[A run of records]

################

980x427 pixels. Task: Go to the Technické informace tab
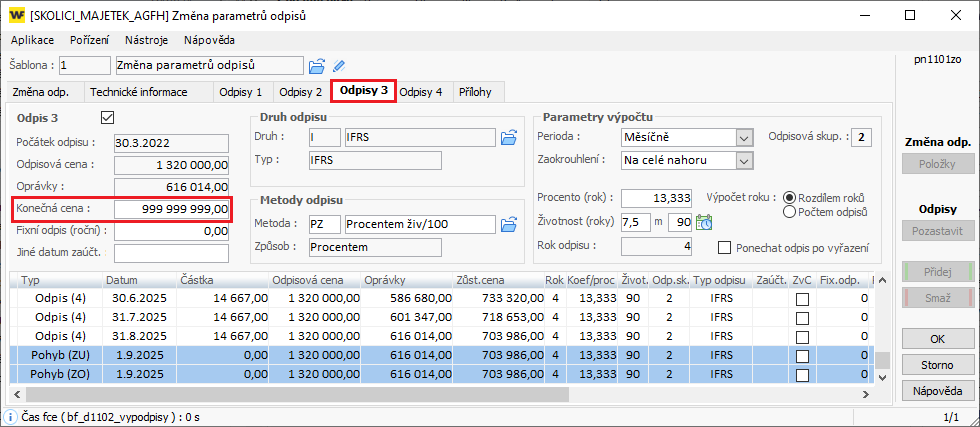139,92
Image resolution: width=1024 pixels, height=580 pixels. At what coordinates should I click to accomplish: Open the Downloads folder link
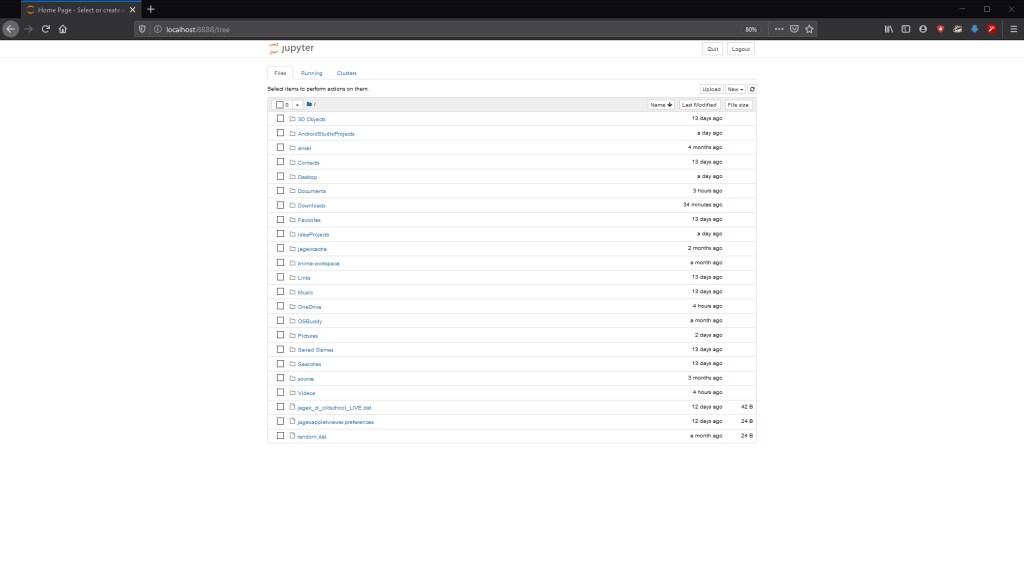[311, 205]
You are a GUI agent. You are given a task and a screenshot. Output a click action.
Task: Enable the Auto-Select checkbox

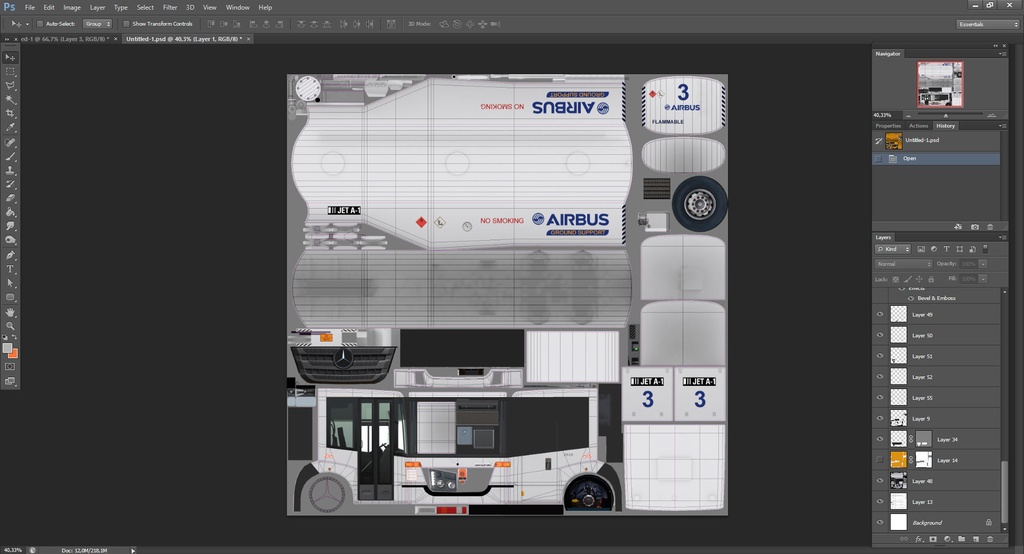click(40, 23)
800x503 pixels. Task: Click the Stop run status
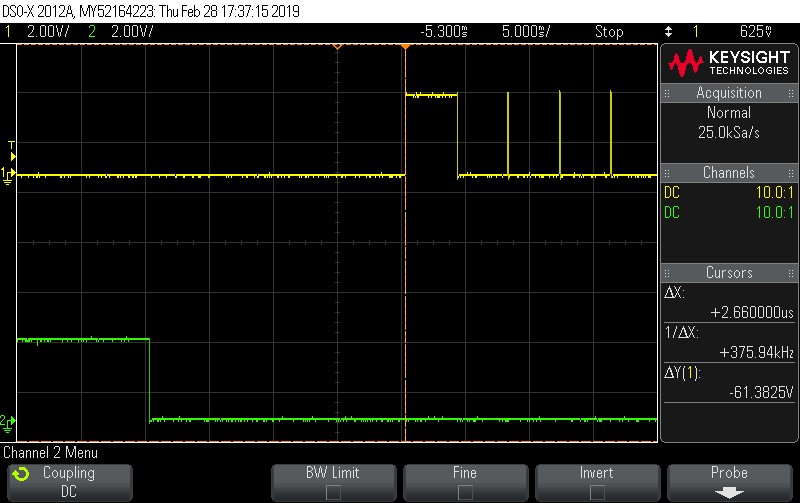[x=609, y=32]
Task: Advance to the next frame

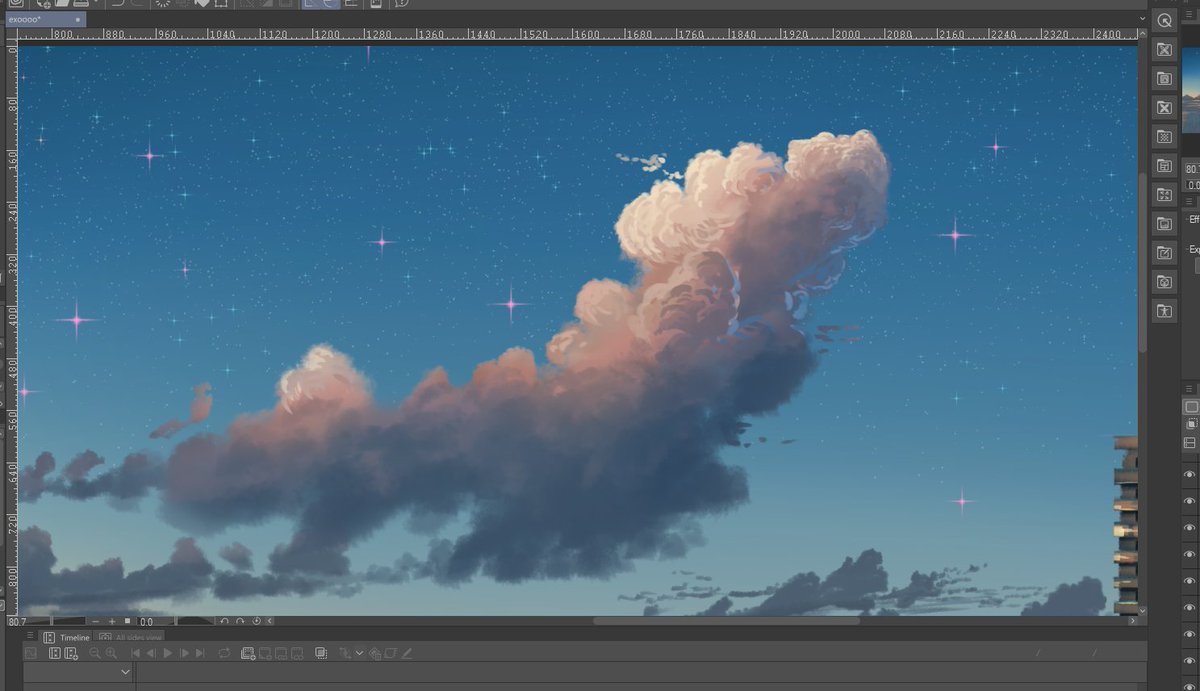Action: click(x=184, y=653)
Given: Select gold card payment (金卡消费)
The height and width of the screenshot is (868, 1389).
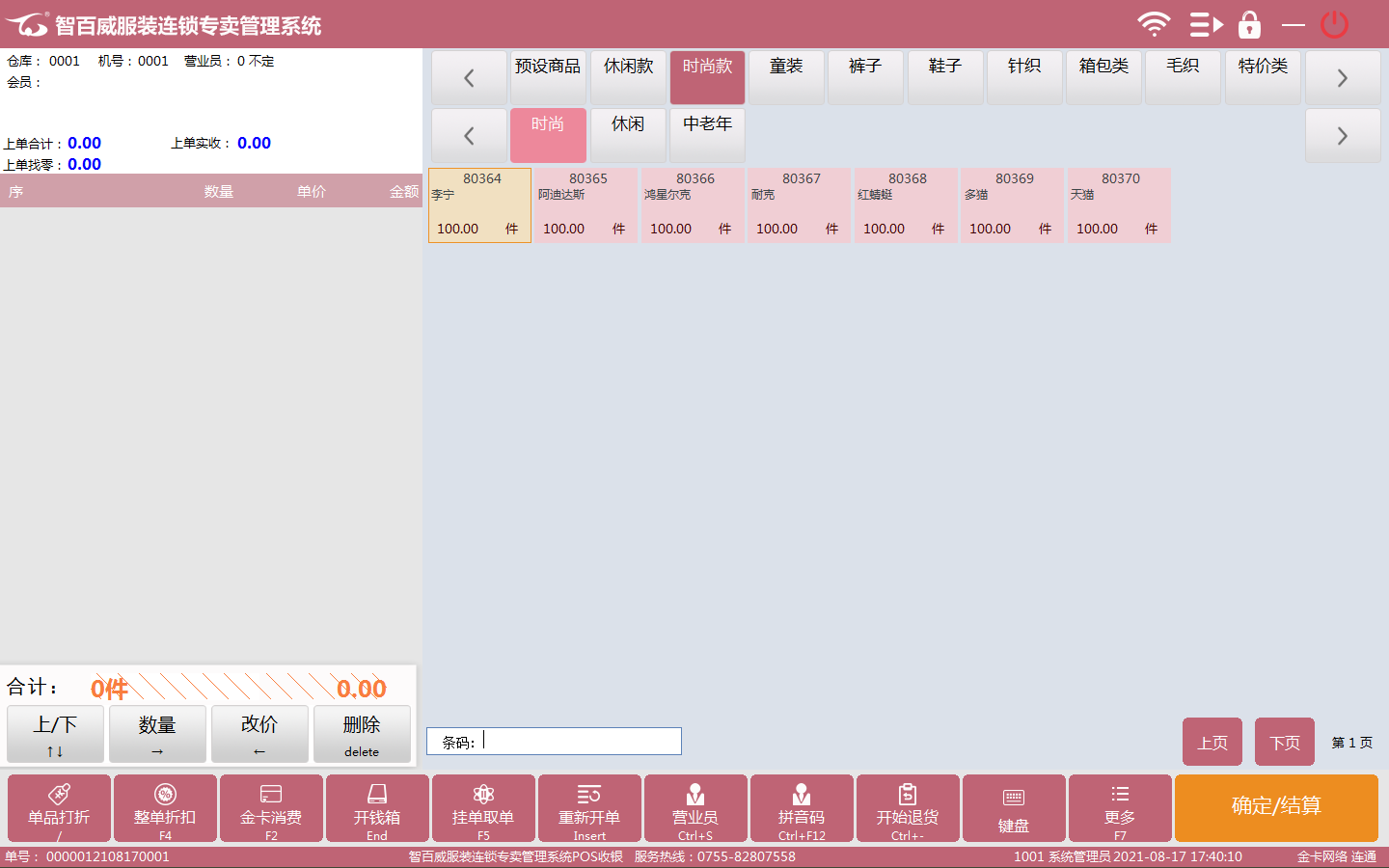Looking at the screenshot, I should tap(271, 808).
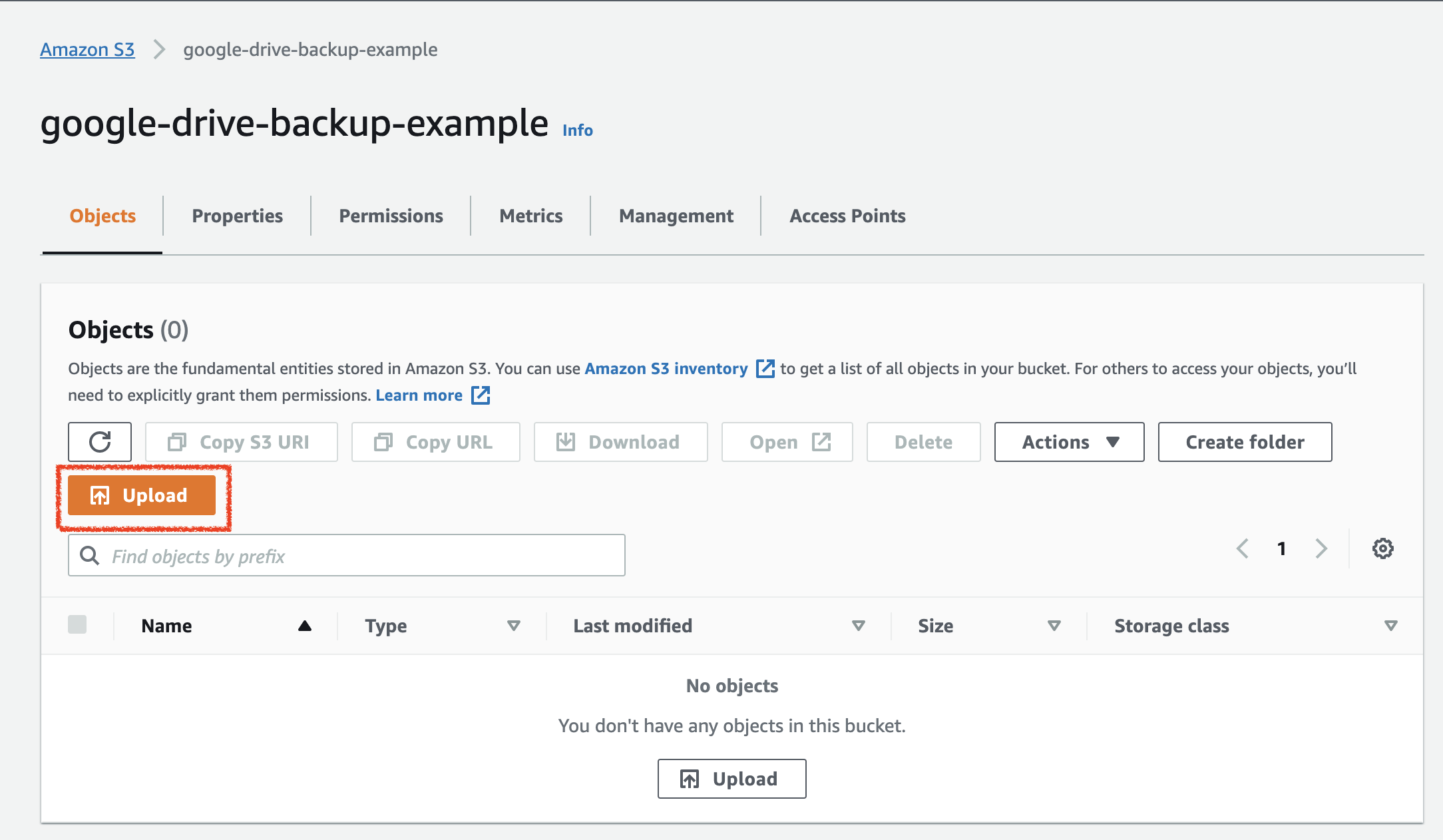Screen dimensions: 1443x840
Task: Open the Permissions tab
Action: (x=391, y=216)
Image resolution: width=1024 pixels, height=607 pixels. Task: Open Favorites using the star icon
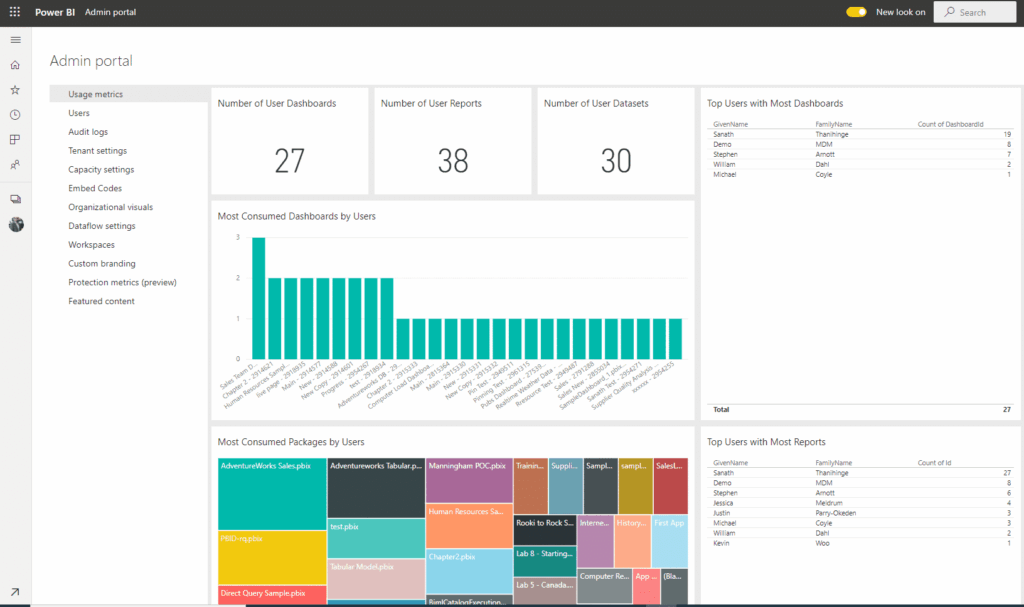pos(14,89)
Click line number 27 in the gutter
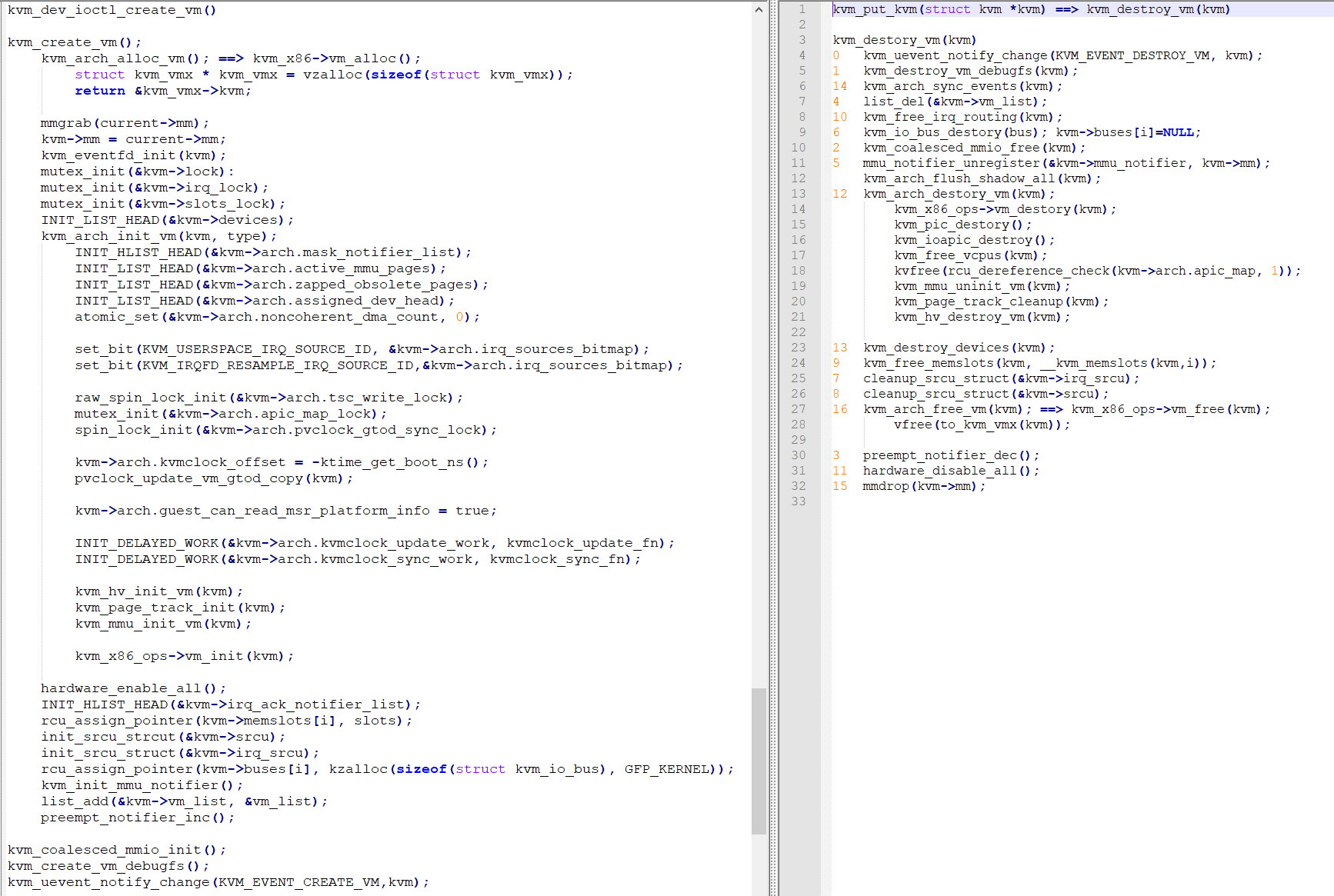 click(x=799, y=409)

################

■ PROBLEM DETAILS: Reproduce the data above, substituting "px" for every occurrence of "pixels" and changing nothing else. Omit the pictures from your answer.

■ COMPLETED TASK:
980x427 px. Task: Go to the Technické informace tab
139,92
Image resolution: width=1024 px, height=580 px. At what coordinates should I click to accomplish: Open the Downloads folder link
[311, 205]
You are a GUI agent. You are given a task and a screenshot. Output a click action.
Task: Enable the Auto-Select checkbox

click(40, 23)
800x503 px. Task: Click the Stop run status
[x=609, y=32]
Task: Advance to the next frame

Action: click(x=184, y=653)
Given: Select gold card payment (金卡消费)
The height and width of the screenshot is (868, 1389).
Looking at the screenshot, I should tap(271, 808).
Screen dimensions: 1443x840
Task: Open the Permissions tab
Action: (x=391, y=216)
Image resolution: width=1024 px, height=607 px. Task: Open Favorites using the star icon
pos(14,89)
Click line number 27 in the gutter
 click(x=799, y=409)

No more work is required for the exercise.